======== Record excerpts

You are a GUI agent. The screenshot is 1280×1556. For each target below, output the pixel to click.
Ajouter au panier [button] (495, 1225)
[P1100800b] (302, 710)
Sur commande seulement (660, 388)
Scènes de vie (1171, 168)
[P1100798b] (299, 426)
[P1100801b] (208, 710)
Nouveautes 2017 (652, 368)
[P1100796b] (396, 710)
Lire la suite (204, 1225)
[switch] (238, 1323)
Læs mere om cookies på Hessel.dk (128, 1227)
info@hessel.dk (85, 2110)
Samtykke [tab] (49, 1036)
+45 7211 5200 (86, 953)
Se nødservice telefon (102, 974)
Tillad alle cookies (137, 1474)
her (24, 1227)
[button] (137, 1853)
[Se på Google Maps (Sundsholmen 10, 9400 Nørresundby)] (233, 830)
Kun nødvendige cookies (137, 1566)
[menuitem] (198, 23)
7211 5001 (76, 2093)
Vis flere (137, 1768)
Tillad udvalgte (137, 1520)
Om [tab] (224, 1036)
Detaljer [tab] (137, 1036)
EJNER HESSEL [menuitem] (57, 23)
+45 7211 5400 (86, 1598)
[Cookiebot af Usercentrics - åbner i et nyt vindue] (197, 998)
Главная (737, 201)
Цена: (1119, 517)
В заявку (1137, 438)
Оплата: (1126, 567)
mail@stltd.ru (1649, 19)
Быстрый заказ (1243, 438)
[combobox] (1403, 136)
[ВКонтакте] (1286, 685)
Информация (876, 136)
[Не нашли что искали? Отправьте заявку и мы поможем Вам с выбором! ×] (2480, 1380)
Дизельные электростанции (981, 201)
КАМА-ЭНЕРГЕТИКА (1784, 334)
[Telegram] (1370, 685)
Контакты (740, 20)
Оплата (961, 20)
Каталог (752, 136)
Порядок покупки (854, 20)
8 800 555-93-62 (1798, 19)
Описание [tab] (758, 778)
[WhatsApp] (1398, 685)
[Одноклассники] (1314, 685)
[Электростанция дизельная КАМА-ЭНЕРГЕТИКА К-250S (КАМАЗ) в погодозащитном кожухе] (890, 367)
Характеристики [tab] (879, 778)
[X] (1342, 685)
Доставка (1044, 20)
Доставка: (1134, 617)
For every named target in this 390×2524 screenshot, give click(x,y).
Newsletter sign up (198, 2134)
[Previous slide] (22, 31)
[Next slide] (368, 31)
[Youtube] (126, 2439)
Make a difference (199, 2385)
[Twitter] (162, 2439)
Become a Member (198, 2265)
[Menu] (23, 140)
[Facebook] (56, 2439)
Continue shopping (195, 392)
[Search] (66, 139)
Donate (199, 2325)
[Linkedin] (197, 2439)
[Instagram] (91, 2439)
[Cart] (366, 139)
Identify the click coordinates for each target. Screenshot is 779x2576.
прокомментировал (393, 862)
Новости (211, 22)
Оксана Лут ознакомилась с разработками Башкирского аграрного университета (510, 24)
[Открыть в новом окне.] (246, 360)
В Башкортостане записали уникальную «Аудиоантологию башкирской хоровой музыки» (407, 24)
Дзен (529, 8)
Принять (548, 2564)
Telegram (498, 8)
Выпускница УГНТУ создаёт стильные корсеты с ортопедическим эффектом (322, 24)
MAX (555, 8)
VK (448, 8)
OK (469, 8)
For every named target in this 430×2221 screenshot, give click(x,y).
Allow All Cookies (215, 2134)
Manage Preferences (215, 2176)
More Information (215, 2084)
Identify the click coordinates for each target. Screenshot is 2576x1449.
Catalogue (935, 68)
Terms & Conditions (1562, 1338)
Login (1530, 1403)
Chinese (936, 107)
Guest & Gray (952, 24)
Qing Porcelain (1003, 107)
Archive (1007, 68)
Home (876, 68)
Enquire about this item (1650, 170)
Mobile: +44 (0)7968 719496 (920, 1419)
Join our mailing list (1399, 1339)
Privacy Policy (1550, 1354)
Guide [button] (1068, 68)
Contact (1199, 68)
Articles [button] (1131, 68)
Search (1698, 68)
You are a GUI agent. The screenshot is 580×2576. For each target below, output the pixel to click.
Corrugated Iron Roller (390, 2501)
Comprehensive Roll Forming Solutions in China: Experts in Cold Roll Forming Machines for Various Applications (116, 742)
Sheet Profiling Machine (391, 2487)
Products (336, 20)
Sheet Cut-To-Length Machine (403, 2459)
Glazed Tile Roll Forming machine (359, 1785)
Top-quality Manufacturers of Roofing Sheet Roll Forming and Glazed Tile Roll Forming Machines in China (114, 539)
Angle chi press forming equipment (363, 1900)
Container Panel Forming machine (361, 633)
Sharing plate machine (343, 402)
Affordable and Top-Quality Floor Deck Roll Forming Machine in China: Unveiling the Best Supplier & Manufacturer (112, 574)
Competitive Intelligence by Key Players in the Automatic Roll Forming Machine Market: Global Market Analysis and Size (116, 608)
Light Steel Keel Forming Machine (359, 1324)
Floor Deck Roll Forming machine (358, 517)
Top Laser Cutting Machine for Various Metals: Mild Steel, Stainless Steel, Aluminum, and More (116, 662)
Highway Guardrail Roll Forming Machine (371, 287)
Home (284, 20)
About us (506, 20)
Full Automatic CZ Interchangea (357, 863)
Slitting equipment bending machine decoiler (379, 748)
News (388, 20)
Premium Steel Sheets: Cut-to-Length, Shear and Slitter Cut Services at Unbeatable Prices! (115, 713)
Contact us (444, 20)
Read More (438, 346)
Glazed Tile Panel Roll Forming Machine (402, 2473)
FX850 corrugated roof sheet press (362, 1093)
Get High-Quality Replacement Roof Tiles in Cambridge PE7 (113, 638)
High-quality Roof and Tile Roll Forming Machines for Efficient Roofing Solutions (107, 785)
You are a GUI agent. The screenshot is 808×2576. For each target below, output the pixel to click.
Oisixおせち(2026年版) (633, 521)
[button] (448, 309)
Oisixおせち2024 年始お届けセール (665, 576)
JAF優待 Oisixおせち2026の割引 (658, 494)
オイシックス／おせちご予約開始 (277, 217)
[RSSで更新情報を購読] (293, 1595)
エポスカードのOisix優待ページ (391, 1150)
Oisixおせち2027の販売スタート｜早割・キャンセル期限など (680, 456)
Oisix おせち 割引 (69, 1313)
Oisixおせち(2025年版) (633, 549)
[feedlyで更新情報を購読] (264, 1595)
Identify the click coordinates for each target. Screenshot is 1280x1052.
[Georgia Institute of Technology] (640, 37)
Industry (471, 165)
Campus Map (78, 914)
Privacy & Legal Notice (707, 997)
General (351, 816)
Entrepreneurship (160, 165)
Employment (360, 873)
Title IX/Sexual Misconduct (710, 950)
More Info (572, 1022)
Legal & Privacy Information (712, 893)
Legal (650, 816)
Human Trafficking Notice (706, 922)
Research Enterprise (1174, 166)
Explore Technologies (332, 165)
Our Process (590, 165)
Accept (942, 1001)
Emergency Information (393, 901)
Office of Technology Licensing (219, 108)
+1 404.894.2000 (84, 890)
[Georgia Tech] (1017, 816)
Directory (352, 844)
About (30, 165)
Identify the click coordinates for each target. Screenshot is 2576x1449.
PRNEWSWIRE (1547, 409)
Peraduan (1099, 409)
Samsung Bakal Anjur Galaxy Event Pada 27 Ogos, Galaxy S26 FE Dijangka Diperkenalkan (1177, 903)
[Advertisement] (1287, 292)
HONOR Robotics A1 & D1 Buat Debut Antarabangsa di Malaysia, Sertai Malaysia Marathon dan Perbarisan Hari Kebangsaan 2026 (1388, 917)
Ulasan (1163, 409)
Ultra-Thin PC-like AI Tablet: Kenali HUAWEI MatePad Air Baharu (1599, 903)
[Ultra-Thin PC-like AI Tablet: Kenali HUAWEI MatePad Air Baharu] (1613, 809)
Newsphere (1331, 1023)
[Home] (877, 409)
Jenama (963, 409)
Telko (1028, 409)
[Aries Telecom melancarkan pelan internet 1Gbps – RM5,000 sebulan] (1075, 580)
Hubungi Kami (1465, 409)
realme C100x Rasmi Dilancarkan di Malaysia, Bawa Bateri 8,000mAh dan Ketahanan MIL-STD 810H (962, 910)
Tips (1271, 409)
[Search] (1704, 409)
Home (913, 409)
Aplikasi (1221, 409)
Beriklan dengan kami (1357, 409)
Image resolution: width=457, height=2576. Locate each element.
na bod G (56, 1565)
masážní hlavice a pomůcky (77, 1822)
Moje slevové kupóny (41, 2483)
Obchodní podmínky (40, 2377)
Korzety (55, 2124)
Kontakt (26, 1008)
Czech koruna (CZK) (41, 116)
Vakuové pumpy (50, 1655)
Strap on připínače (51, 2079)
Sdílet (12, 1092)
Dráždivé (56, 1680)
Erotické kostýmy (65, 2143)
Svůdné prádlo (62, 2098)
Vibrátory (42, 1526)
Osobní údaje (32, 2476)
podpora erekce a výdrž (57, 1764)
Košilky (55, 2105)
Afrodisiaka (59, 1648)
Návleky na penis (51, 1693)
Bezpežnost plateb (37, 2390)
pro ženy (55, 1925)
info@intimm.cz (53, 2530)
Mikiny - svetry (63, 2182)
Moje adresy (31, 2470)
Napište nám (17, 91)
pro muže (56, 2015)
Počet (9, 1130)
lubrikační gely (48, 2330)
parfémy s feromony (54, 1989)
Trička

================

What you need to do: Among the entries above, copy exactly only the lines starting with the one containing "7211 5001 (76, 2093)" and going through the one containing "[Открыть в новом окне.] (246, 360)", both ends included.

Result for this task:
7211 5001 (76, 2093)
Vis flere (137, 1768)
Tillad udvalgte (137, 1520)
Om [tab] (224, 1036)
Detaljer [tab] (137, 1036)
EJNER HESSEL [menuitem] (57, 23)
+45 7211 5400 (86, 1598)
[Cookiebot af Usercentrics - åbner i et nyt vindue] (197, 998)
Главная (737, 201)
Цена: (1119, 517)
В заявку (1137, 438)
Оплата: (1126, 567)
mail@stltd.ru (1649, 19)
Быстрый заказ (1243, 438)
[combobox] (1403, 136)
[ВКонтакте] (1286, 685)
Информация (876, 136)
[Не нашли что искали? Отправьте заявку и мы поможем Вам с выбором! ×] (2480, 1380)
Дизельные электростанции (981, 201)
КАМА-ЭНЕРГЕТИКА (1784, 334)
[Telegram] (1370, 685)
Контакты (740, 20)
Оплата (961, 20)
Каталог (752, 136)
Порядок покупки (854, 20)
8 800 555-93-62 (1798, 19)
Описание [tab] (758, 778)
[WhatsApp] (1398, 685)
[Одноклассники] (1314, 685)
[Электростанция дизельная КАМА-ЭНЕРГЕТИКА К-250S (КАМАЗ) в погодозащитном кожухе] (890, 367)
Характеристики [tab] (879, 778)
[X] (1342, 685)
Доставка (1044, 20)
Доставка: (1134, 617)
For every named target in this 390×2524 screenshot, give click(x,y).
Newsletter sign up (198, 2134)
[Previous slide] (22, 31)
[Next slide] (368, 31)
[Youtube] (126, 2439)
Make a difference (199, 2385)
[Twitter] (162, 2439)
Become a Member (198, 2265)
[Menu] (23, 140)
[Facebook] (56, 2439)
Continue shopping (195, 392)
[Search] (66, 139)
Donate (199, 2325)
[Linkedin] (197, 2439)
[Instagram] (91, 2439)
[Cart] (366, 139)
Identify the click coordinates for each target. Screenshot is 779x2576.
прокомментировал (393, 862)
Новости (211, 22)
Оксана Лут ознакомилась с разработками Башкирского аграрного университета (510, 24)
[Открыть в новом окне.] (246, 360)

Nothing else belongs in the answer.